▶ WORK ORDER
For this exercise, please return exactly the line containing "The width and" and each line after it through the end of the records, with no pictures included.

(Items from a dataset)
● ● ●

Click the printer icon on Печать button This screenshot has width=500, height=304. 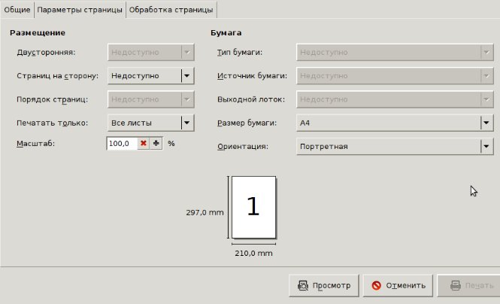tap(455, 286)
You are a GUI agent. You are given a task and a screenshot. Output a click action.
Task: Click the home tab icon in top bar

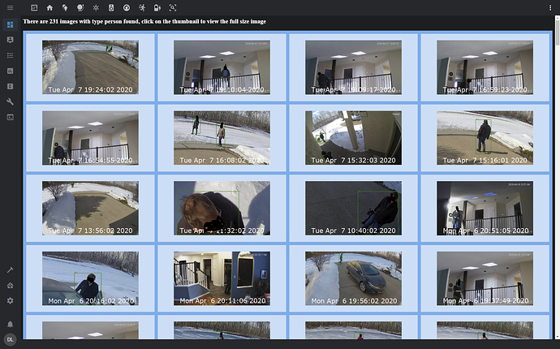coord(50,7)
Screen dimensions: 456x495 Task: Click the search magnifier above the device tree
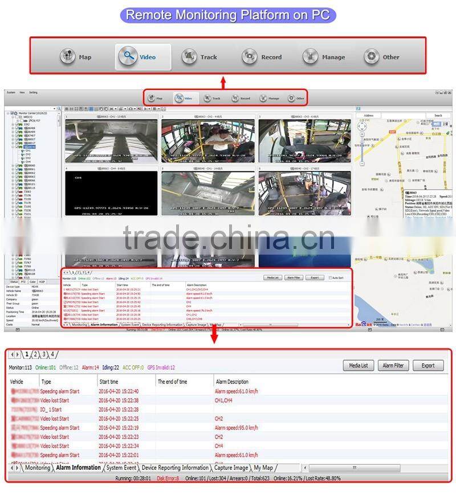pyautogui.click(x=59, y=107)
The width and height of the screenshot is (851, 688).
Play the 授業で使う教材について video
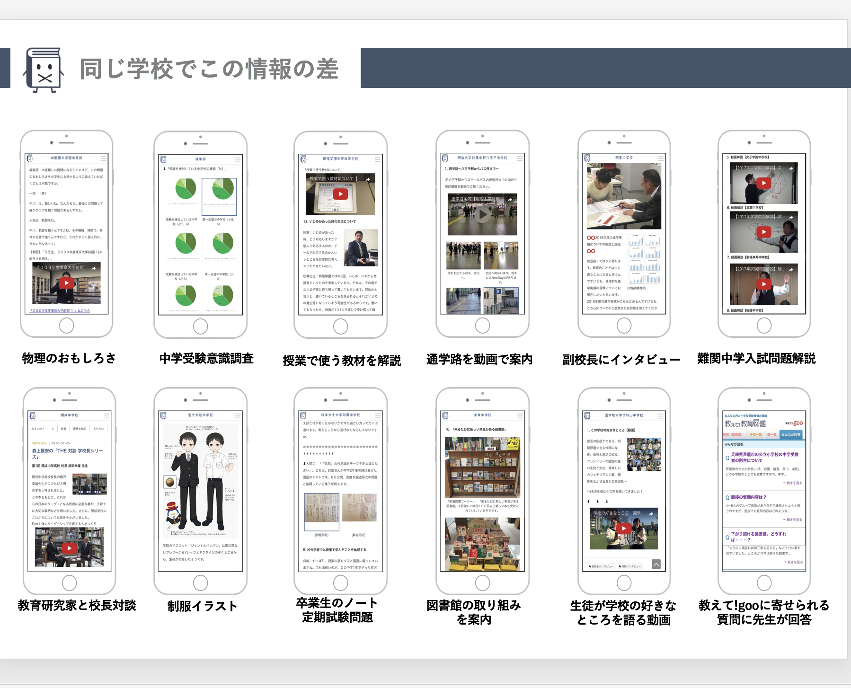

● ● ●

▶ EXERCISE SOLUTION
The width and height of the screenshot is (851, 688).
Play the 授業で使う教材について video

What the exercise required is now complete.